The Solution: Parametric Models

Parametric models make assumptions about the functional form relating variables:

Logistic regression: \(\text{logit} \Pr[Y = 1|A, L] = \beta_0 + \beta_1 A + \beta_2 L\)
Linear regression: \(\text{E}{\left[Y|A, L\right]} = \beta_0 + \beta_1 A + \beta_2 L\)

Advantages:

Can “borrow strength” across covariate patterns
Requires fewer parameters than nonparametric estimation
Provides smooth estimates even with sparse data

Disadvantages:

Model misspecification: If functional form is wrong, estimates are biased
Trade-off between bias (from model assumptions) and variance (from limited data)

Why models are necessary:

With finite data and many covariates, we must make modeling assumptions. The question is not whether to use models, but which models to use and how to assess their adequacy.
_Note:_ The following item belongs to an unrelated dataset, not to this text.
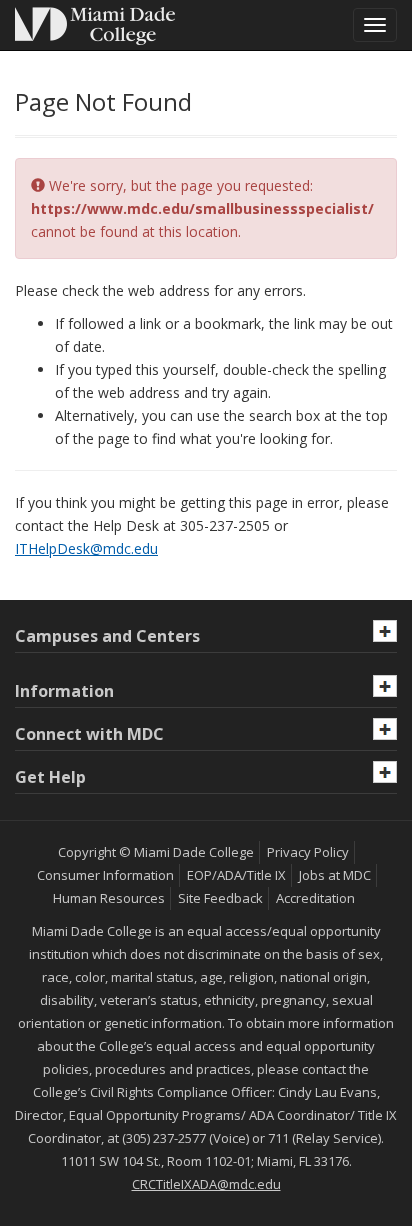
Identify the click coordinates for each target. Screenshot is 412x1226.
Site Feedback (220, 898)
Nonparametric vs. parametric:

Nonparametric: No assumptions about functional form, but requires large data relative to dimension of covariates
Semiparametric: Weaker assumptions than parametric, stronger than nonparametric (e.g., requires only correct propensity score model)
Parametric: Strong assumptions about functional form, works with smaller data

Modern approach:

Use flexible, data-adaptive methods (machine learning)
Cross-validation to assess model fit
Doubly robust methods that combine multiple models
Sensitivity analyses to assess robustness to model assumptions

The curse applies to all adjustment methods:

Stratification: Need cells for all covariate combinations
Standardization: Need to estimate \(\text{E}{\left[Y|A, L\right]}\) for all \(L\) values
IP weighting: Need to estimate \(\Pr[A|L]\) for all \(L\) values
Matching: Need to find matches for all covariate patterns

Why This Matters for Part II

The remainder of Part II describes methods that use parametric and semiparametric models to:

Adjust for many confounders efficiently
Handle high-dimensional covariate spaces
Estimate causal effects with adequate precision

Understanding the curse of dimensionality motivates the need for these modeling approaches.

6 Summary

This chapter introduced random variability and bridged Part I (identification) and Part II (estimation).

Key concepts:

Identification vs. estimation:
- Identification: Can we express causal effects in terms of observables?
- Estimation: How do we estimate from finite data?
Statistical concepts:
- Estimands, estimators, estimates
- Consistency: Estimates approach truth as \(n \to \infty\)
- Confidence intervals: Quantify random sampling uncertainty
The super-population:
- Convenient fiction for statistical inference
- Two sources of randomness: sampling and nondeterministic counterfactuals
- Justifies use of standard confidence intervals
The conditionality principle:
- Can condition on variables independent of treatment/outcome
- Conditioning on baseline variables can improve precision
The curse of dimensionality:
- High-dimensional covariates require parametric/semiparametric models
- Trade-off between bias (model misspecification) and variance (limited data)
- Motivates modeling approaches in Part II

Transition to Part II:

Part I established what we want to estimate (causal effects) and when they can be identified (under exchangeability, positivity, consistency).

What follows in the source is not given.